GOAL OF THE EXERCISE -> Reproduce every line of the entries below verbatim, leaving out the pictures.

SUPPLIED ENTRIES ->
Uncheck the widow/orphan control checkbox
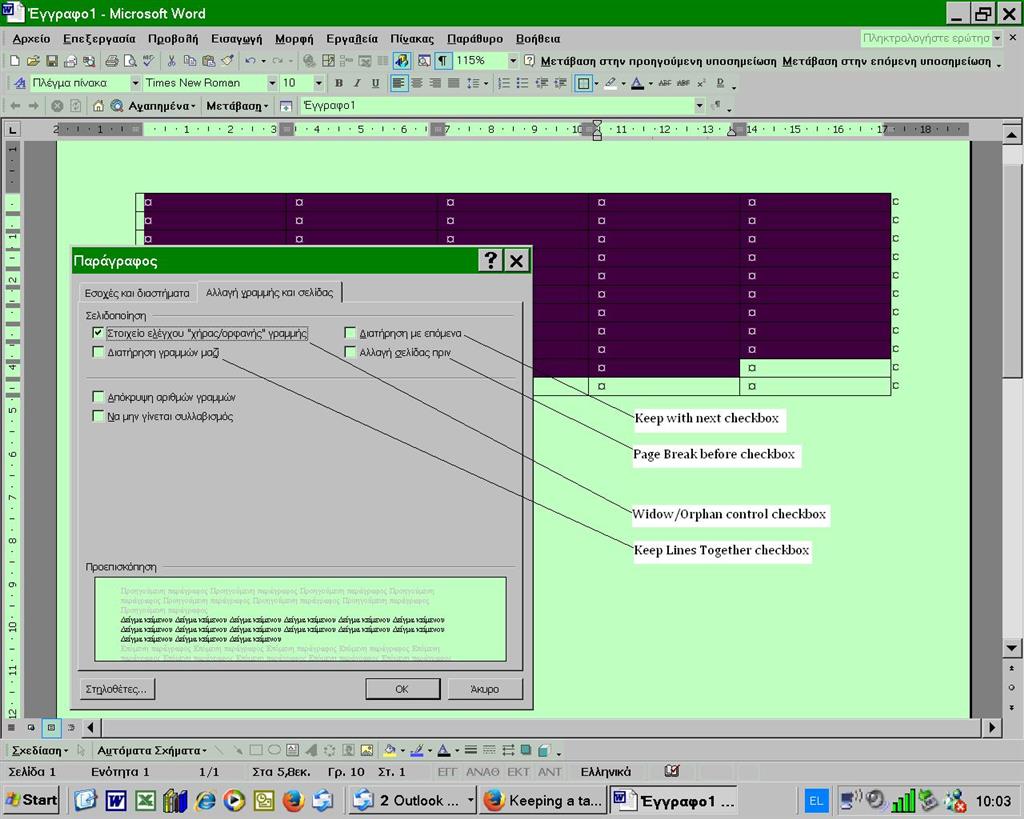click(x=97, y=333)
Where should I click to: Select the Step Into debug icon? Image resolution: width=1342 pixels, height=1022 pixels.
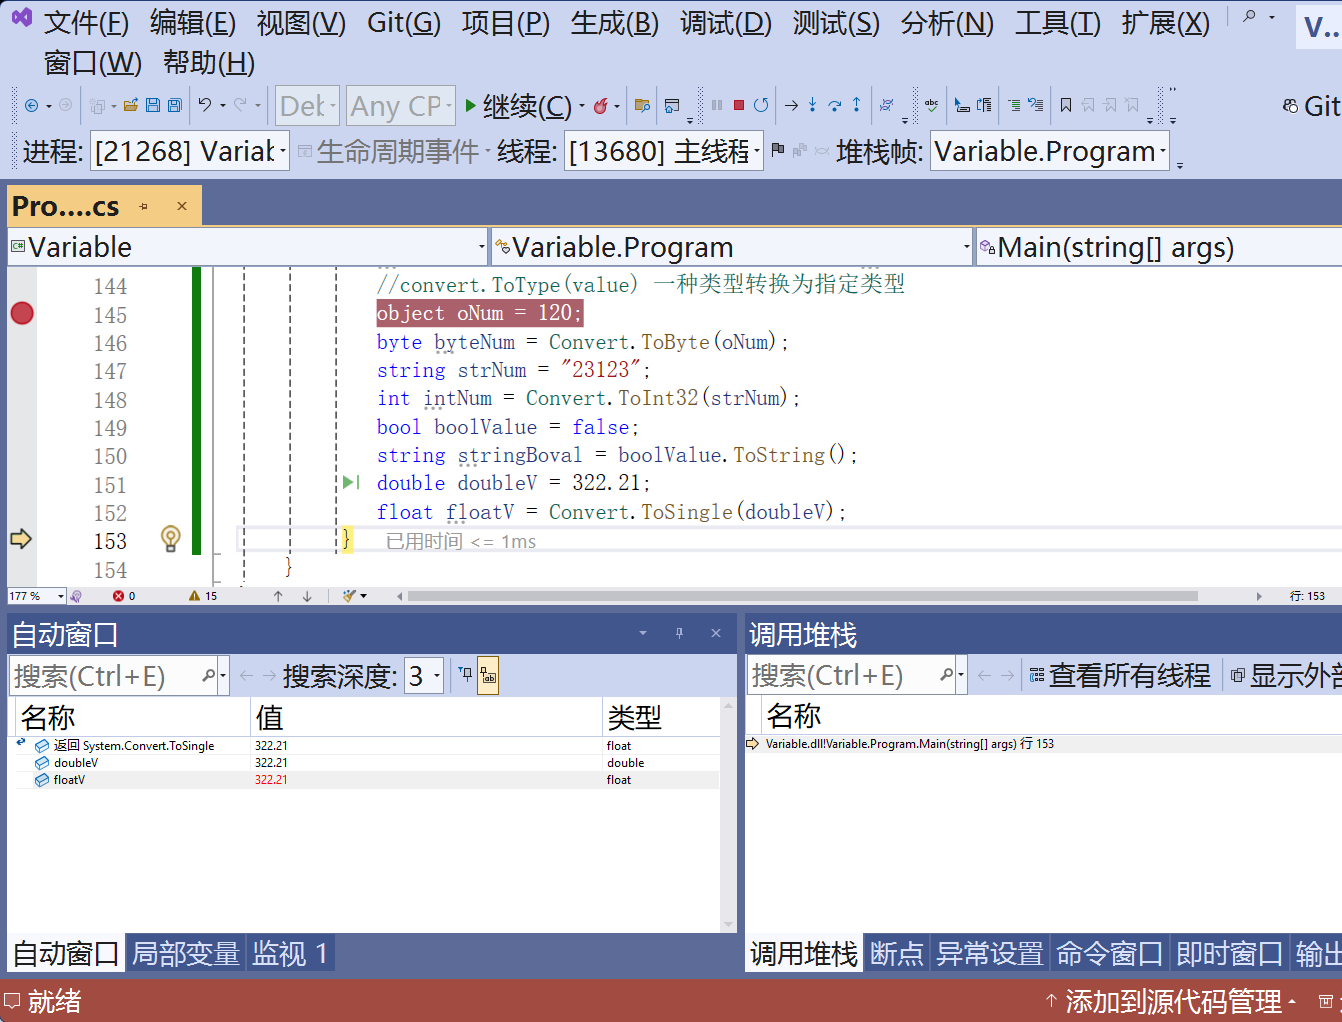813,105
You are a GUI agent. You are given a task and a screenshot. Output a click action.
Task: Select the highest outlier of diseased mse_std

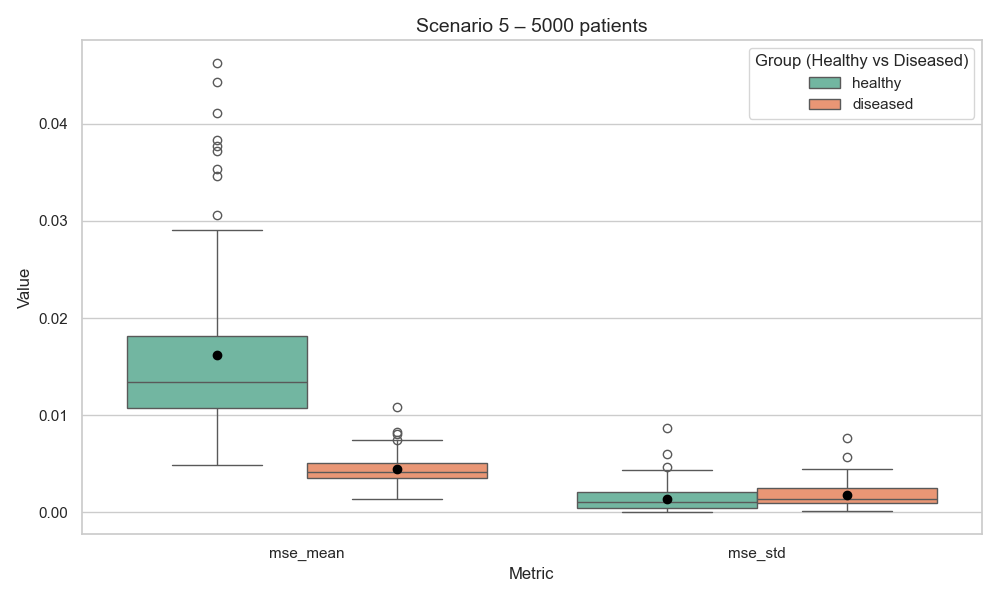pos(847,438)
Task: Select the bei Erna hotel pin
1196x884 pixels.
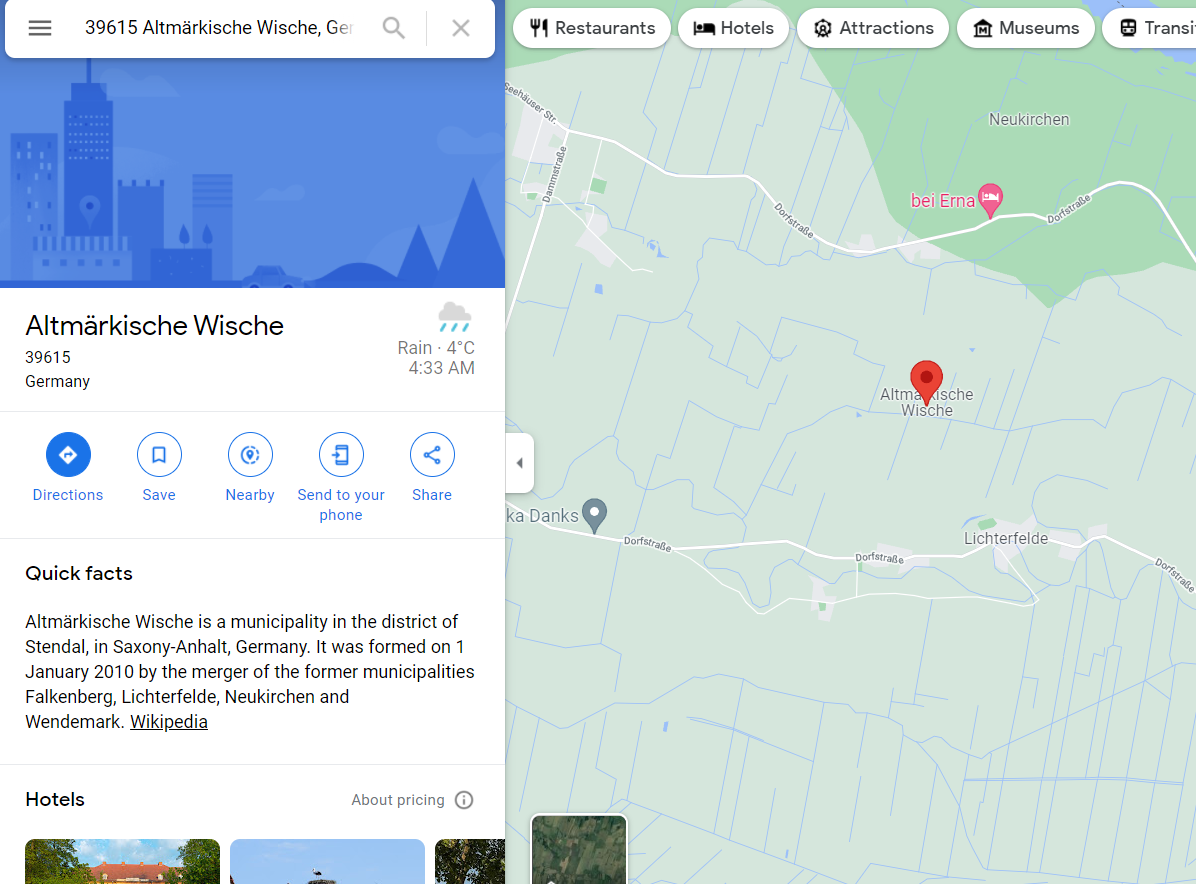Action: tap(990, 200)
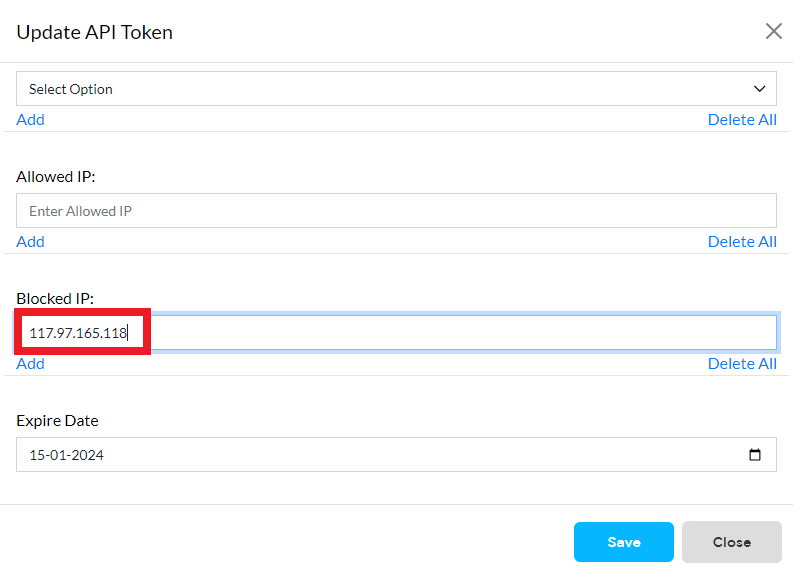793x578 pixels.
Task: Click Add under Allowed IP
Action: click(30, 242)
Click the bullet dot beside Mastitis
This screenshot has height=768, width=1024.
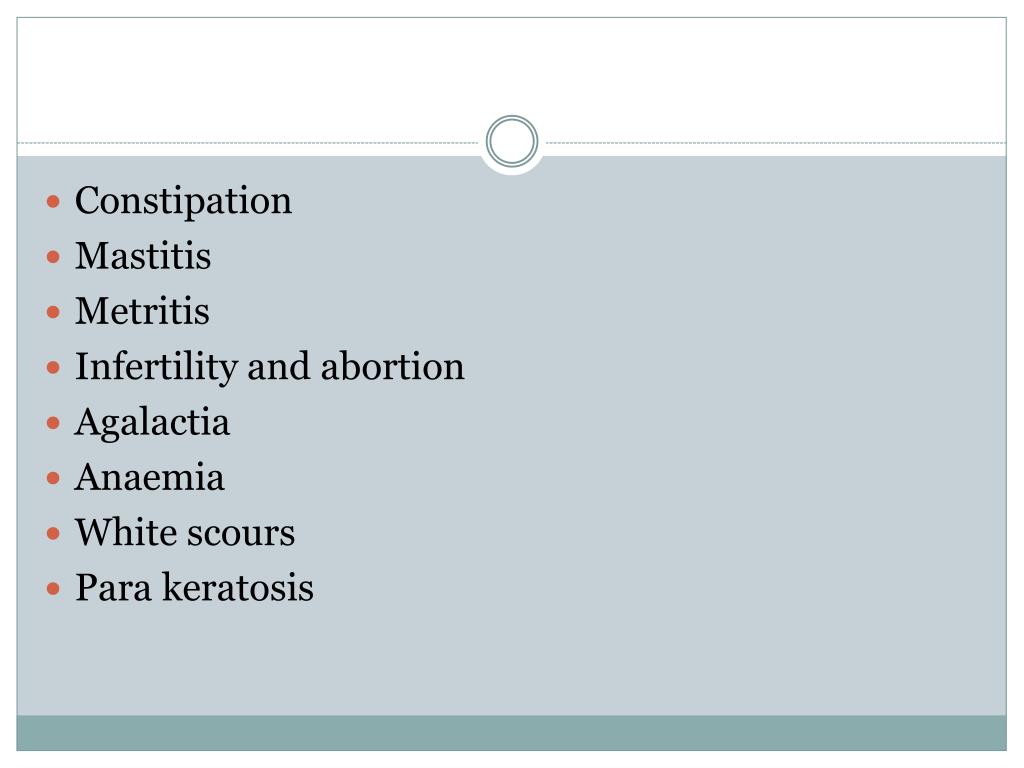[54, 258]
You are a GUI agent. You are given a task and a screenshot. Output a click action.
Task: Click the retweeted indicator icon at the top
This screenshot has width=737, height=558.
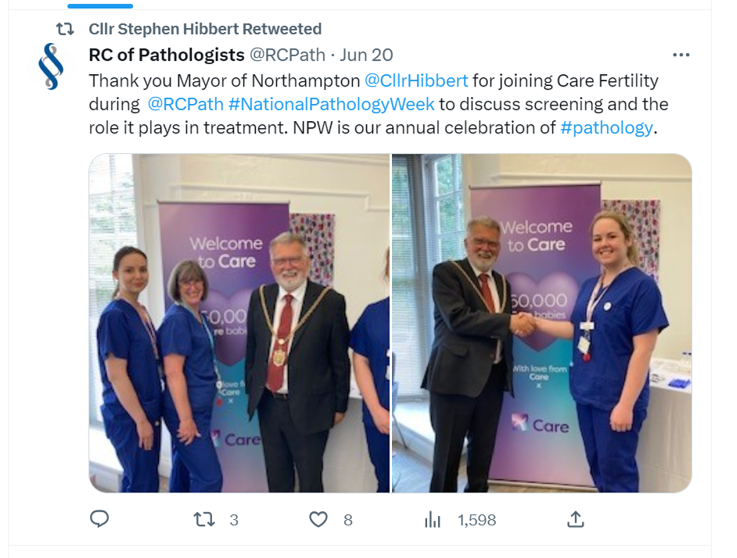pyautogui.click(x=65, y=29)
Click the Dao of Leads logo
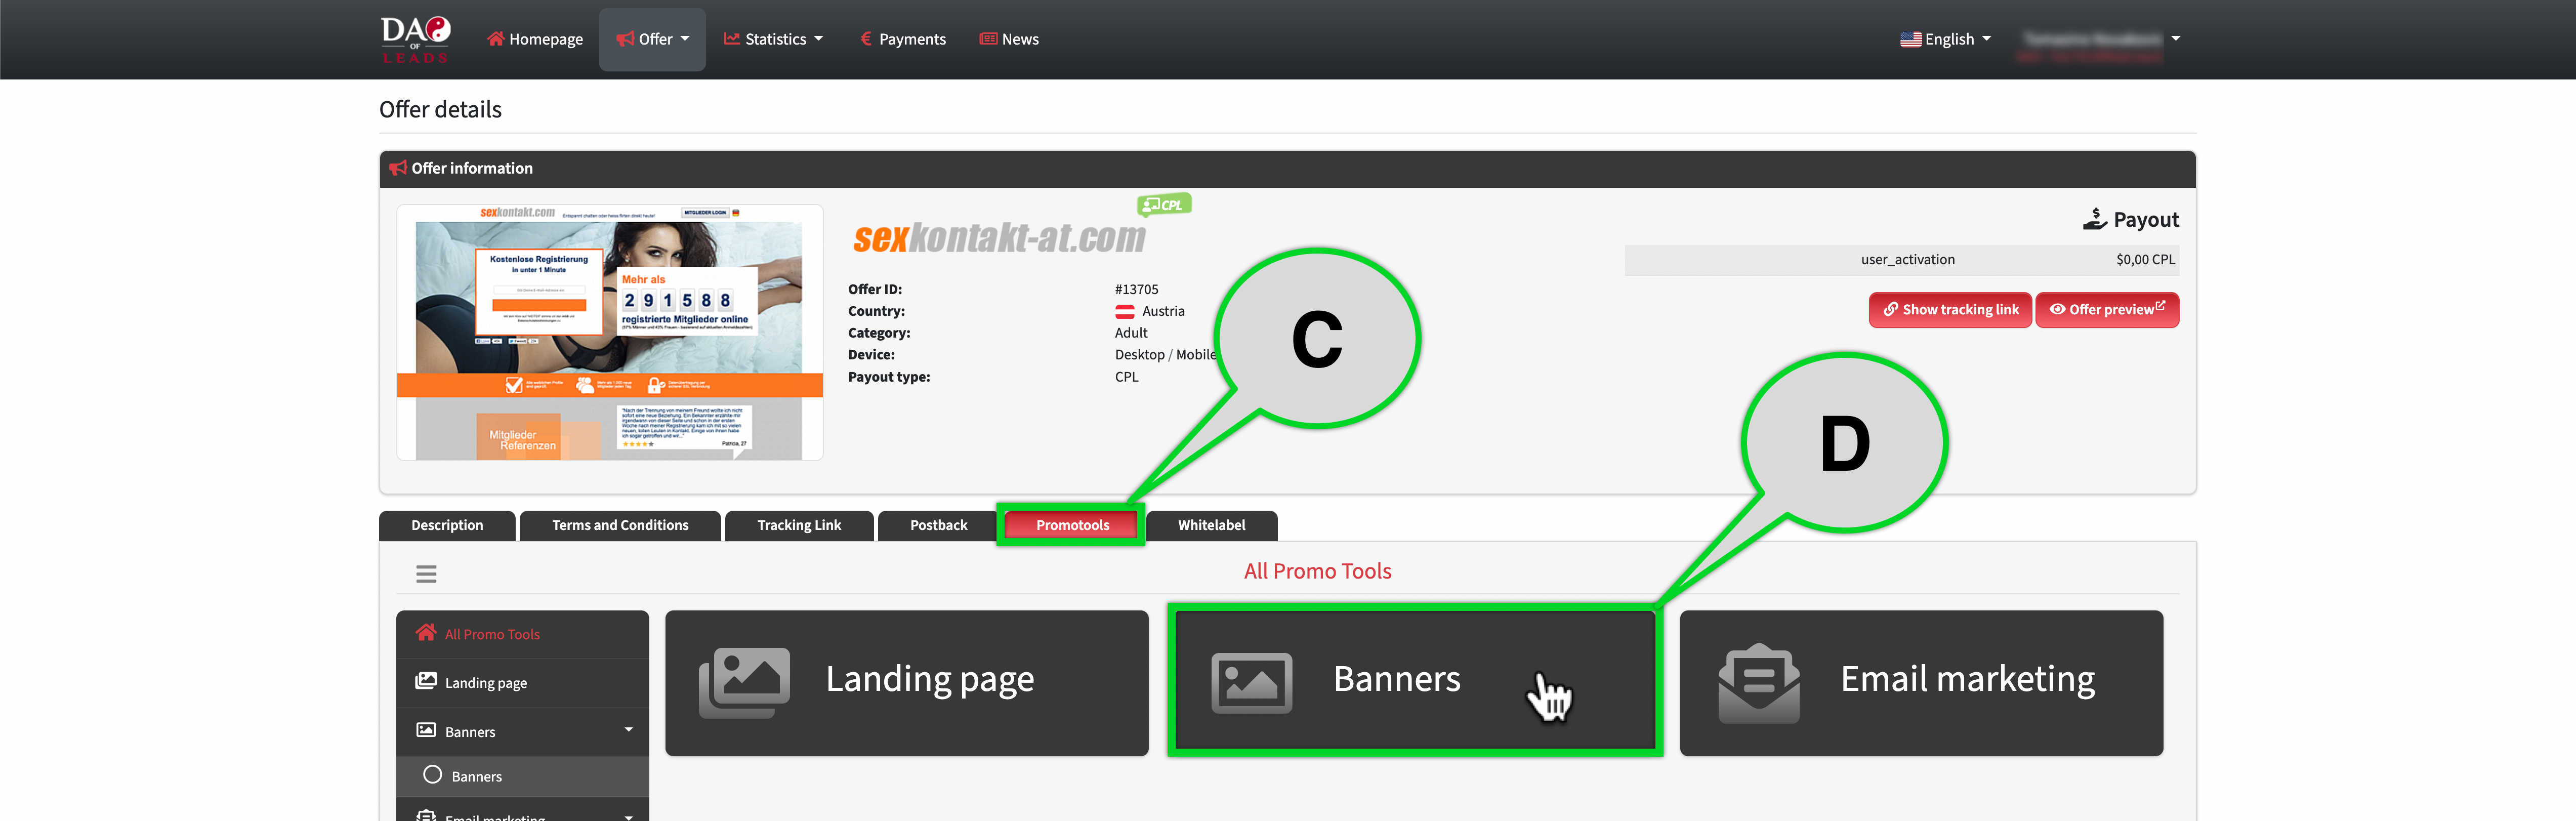The height and width of the screenshot is (821, 2576). (x=415, y=39)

REPLY TO THE TASK ->
Uncheck the widow/orphan control checkbox
click(x=97, y=333)
Where should I click to: Select the Step Into debug icon? Image resolution: width=1342 pixels, height=1022 pixels.
813,105
You are a GUI agent. You are given a task and a screenshot. Output a click action.
Task: Select the highest outlier of diseased mse_std

pos(847,438)
Task: Select the bei Erna hotel pin
1196x884 pixels.
Action: tap(990, 200)
793x578 pixels.
Task: Click Add under Allowed IP
Action: click(30, 242)
Click the bullet dot beside Mastitis
This screenshot has height=768, width=1024.
[54, 258]
You are a GUI agent. You are given a task and a screenshot. Output a click action.
Task: Click the retweeted indicator icon at the top
This screenshot has width=737, height=558.
pyautogui.click(x=65, y=29)
Click the Dao of Leads logo
The height and width of the screenshot is (821, 2576). (x=415, y=39)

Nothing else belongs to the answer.